MAYOR MARTIN O'Malley might not get his convention center hotel, but his proposal for an affordable-housing fund should stand on its own merits. Devised in response to community and City Council opposition to the $305 million convention center hotel project, the housing plan is a germ of an idea worth refining.

During a contentious City Council hearing on the hotel project, churches and community groups in Baltimoreans United in Leadership Development demanded the creation of such a housing fund to give neighborhoods a fair share of city development dollars. BUILD sees the program as a way to clear large tracts of blighted areas and help revitalize neighborhoods. Unanswered questions are which neighborhoods would benefit, and how.

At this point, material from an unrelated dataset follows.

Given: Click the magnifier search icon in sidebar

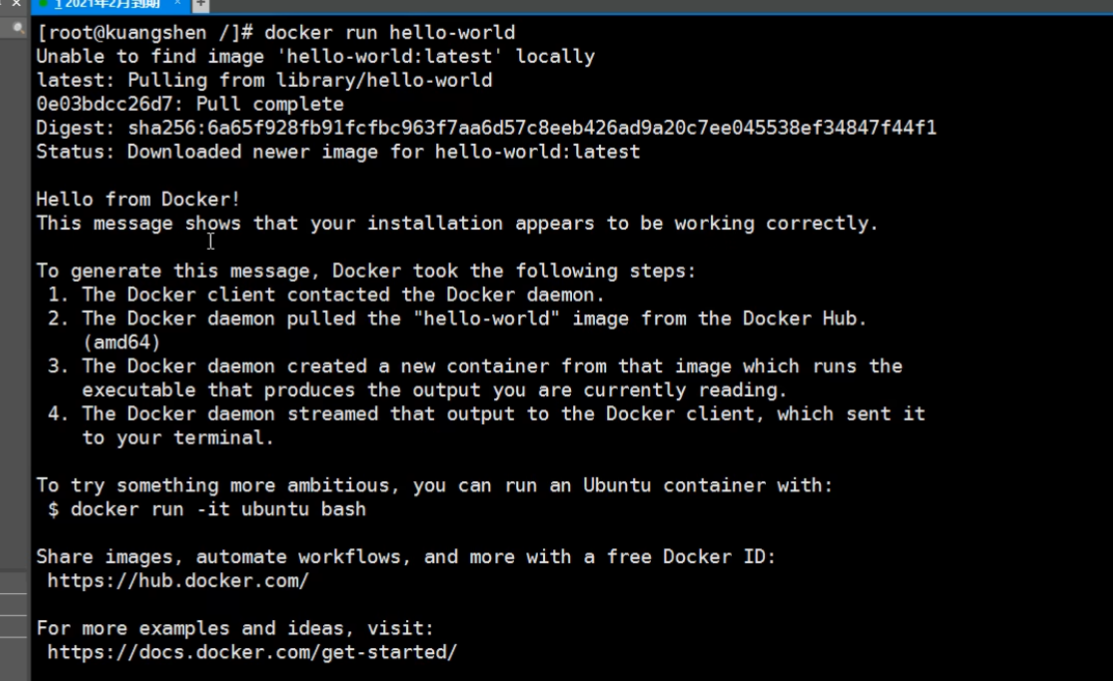Looking at the screenshot, I should 18,28.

The mayor has pledged $10 million from surplus city funds to initiate a $59 million, five-year Baltimore Affordable Housing Program. Drawn from a variety of sources, including federal Community Development Block Grant money, the program apparently relies on an infusion of new funds. City Hall intends to replace the CDBG money with city general funds so that other programs don't lose out.

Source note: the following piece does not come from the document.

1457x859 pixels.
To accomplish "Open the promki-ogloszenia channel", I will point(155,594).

The idea is to use the money to acquire dilapidated houses, demolish them and prepare the sites for private development. The new housing that is built should be mixed-income, owner-occupied and rental, to ensure against concentrating poor residents in one big area. For this to work, however, the subsidies and financing incentives for developers must be sufficient to ensure that affordable housing can be built on a wide-enough scale.

There's little doubt that more decent affordable housing is needed in this city. And certainly Baltimore neighborhoods need to be cleared of scores of vacant houses. If this program can expedite both, it should be approved and not held as a quid pro quo for a convention center hotel.